What distinguishes her reflection is not nostalgia alone, but a specific observation about recognition and proximity. South African affection, she suggests, operates in registers most people fail to notice while immersed in it. The love she describes is not grand or theatrical. It surfaces in everyday exchanges: brief conversations with strangers, humour passed in a moment, the implicit acceptance that you belong to a place even when those around you are meeting you for the first time. That kind of connection, Mbuli argues, requires separation to become fully legible.
“If you don’t even know what it means to have a place like South Africa, then you need to do what I did, leave and then come back,” she explains. The observation speaks to a broader pattern among South Africans who pursue what they frame as greener pastures, new cities, new opportunities and reimagined versions of themselves. The process involves adjustment and adaptation, a gradual convincing that distance equates to growth. Yet somewhere within that trajectory, an absence becomes apparent.
Mbuli’s own experience illustrates the paradox clearly. She had not returned to South Africa for three years before a recent visit, a stretch she describes as genuinely difficult. By contrast, the homecoming did not resolve the longing. Upon returning to the United States after that visit, her homesickness intensified rather than diminished. “South Africa is possibly the best place in the world to live,” she states. “But now that I am back in the US, I am more homesick than I was before.”

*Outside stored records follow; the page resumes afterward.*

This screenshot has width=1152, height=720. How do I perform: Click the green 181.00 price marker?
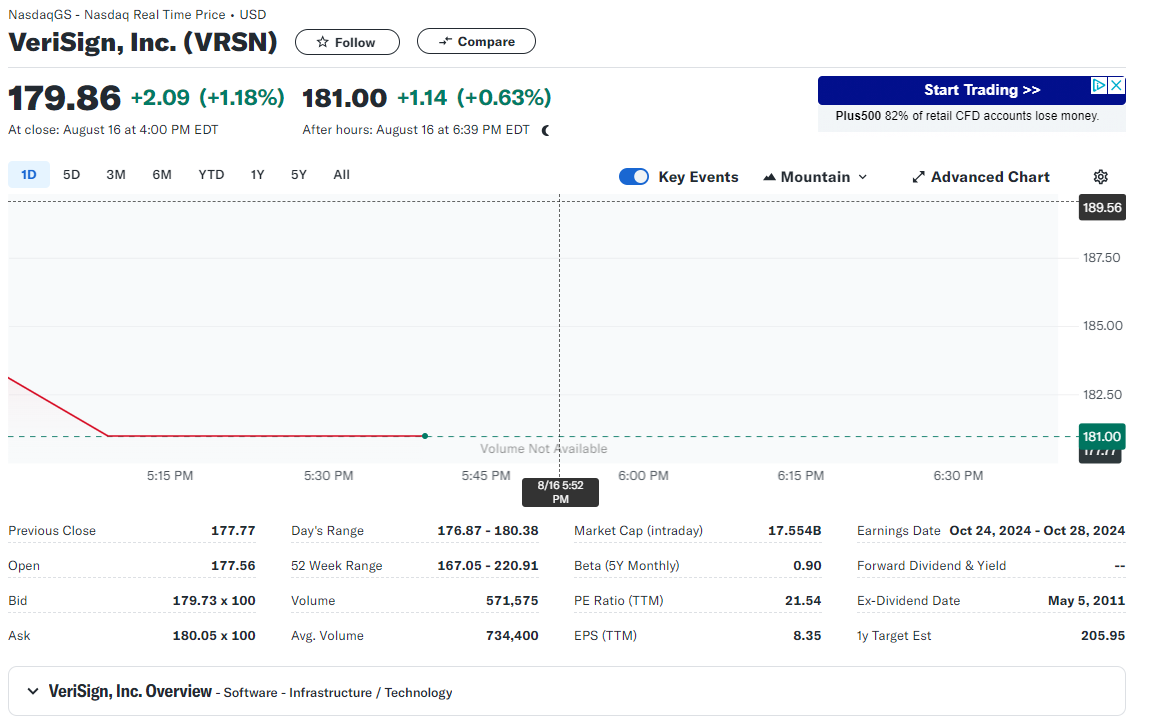[x=1101, y=436]
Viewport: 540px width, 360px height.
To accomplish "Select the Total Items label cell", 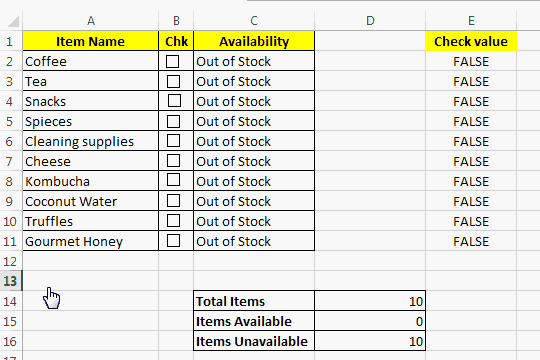I will click(254, 301).
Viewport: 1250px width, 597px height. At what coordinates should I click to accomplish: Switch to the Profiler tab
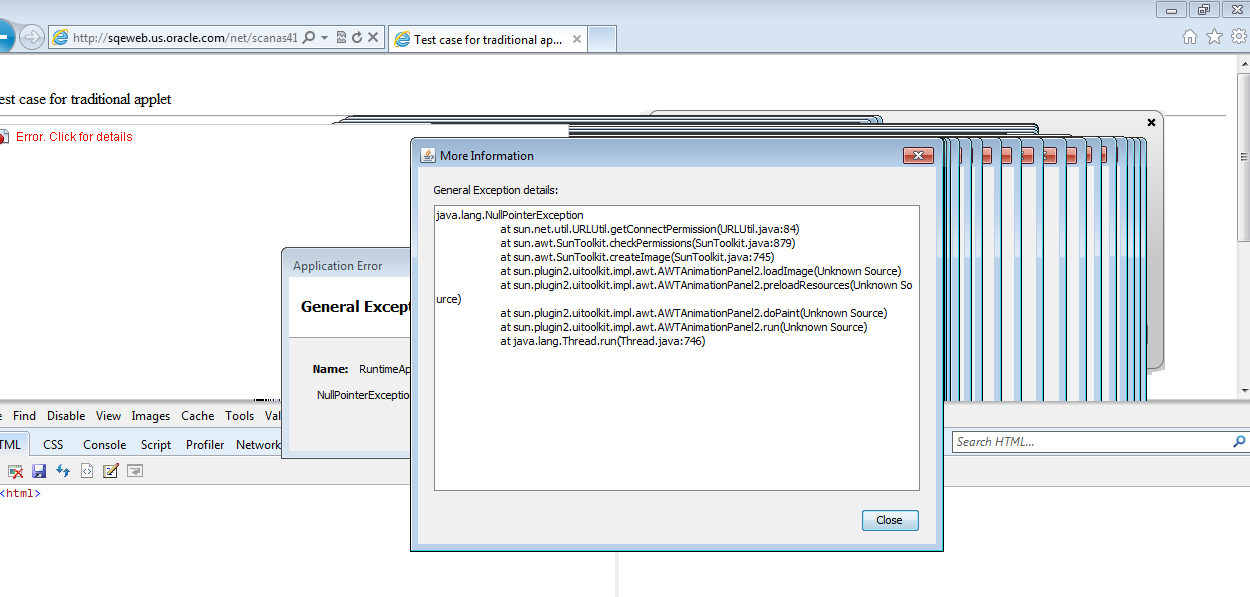pos(205,445)
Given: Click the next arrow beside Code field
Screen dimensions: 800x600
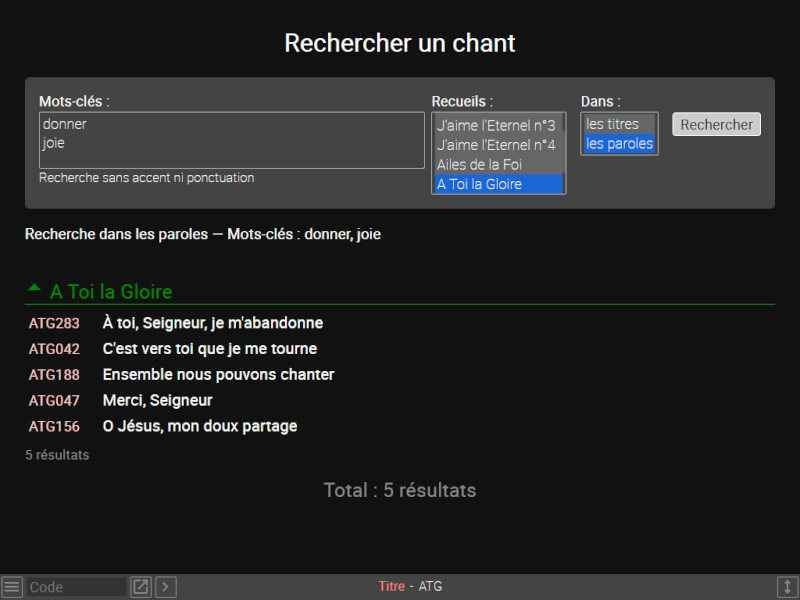Looking at the screenshot, I should pos(166,587).
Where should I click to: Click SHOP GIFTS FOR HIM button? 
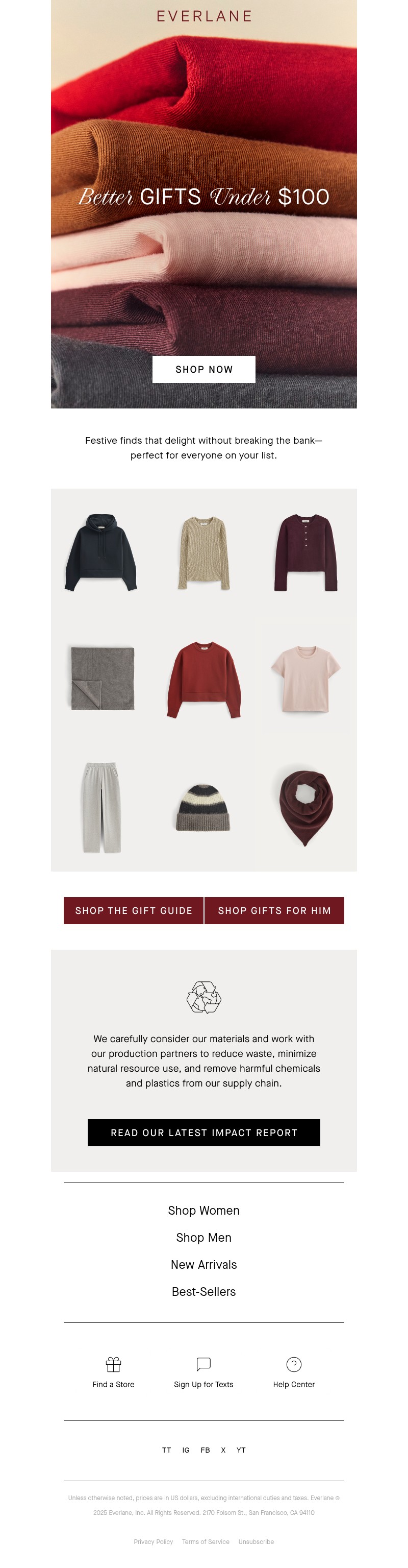pos(274,910)
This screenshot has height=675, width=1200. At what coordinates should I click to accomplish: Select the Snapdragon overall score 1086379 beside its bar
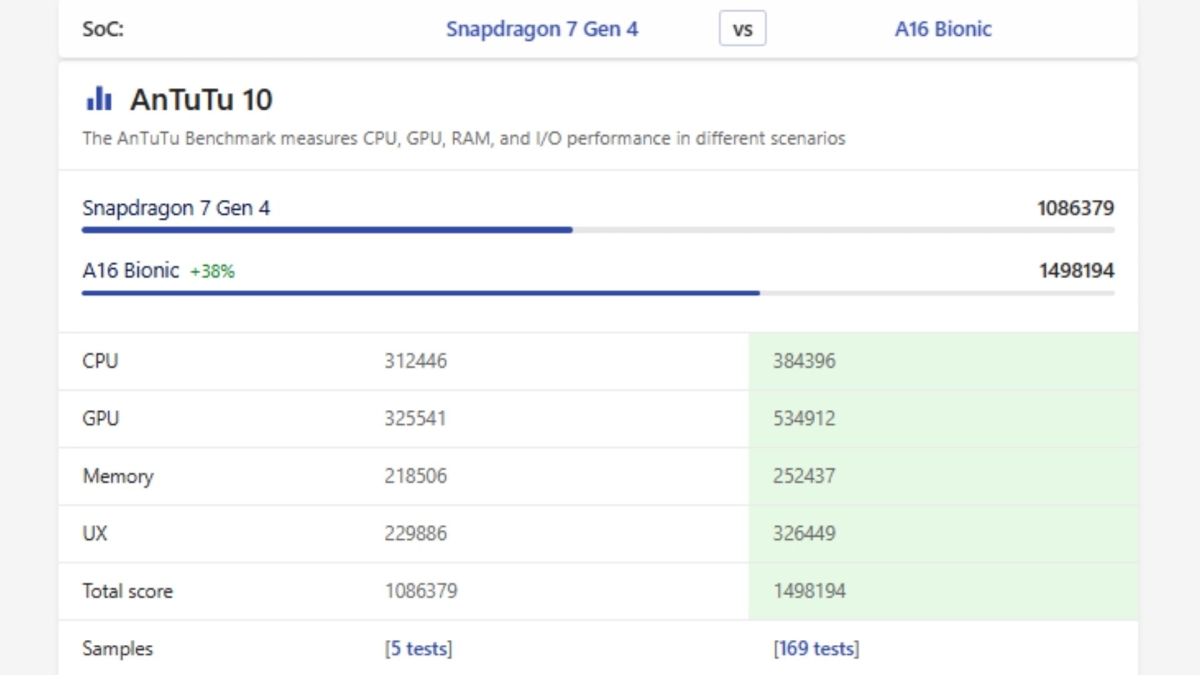coord(1075,209)
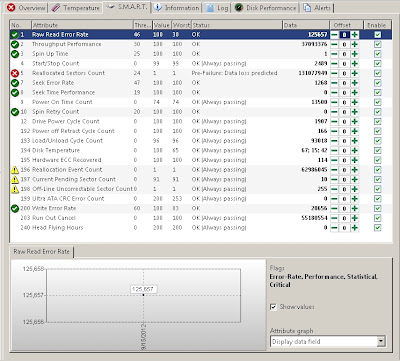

The deeper point she makes concerns what persists despite imperfection. South Africa is not flawless, and neither are its people. Yet something about the manner in which South Africans love, endure and support one another creates a lasting imprint. As reported at capetimes.co.za, Mbuli emphasizes the resilience embedded in the national character.
“South Africans are so resilient. We’ve died so many deaths as a nation and I really believe that every time we come back, we come back more beautiful and strong than before. South Africa is vital to the world and to humanity,” she says. The remark reframes her personal longing within a larger narrative about collective strength, extending the significance of her country beyond those who live there to something she considers universal.
Whether that conviction deepens her plans to return permanently remains the open question her remarks leave behind.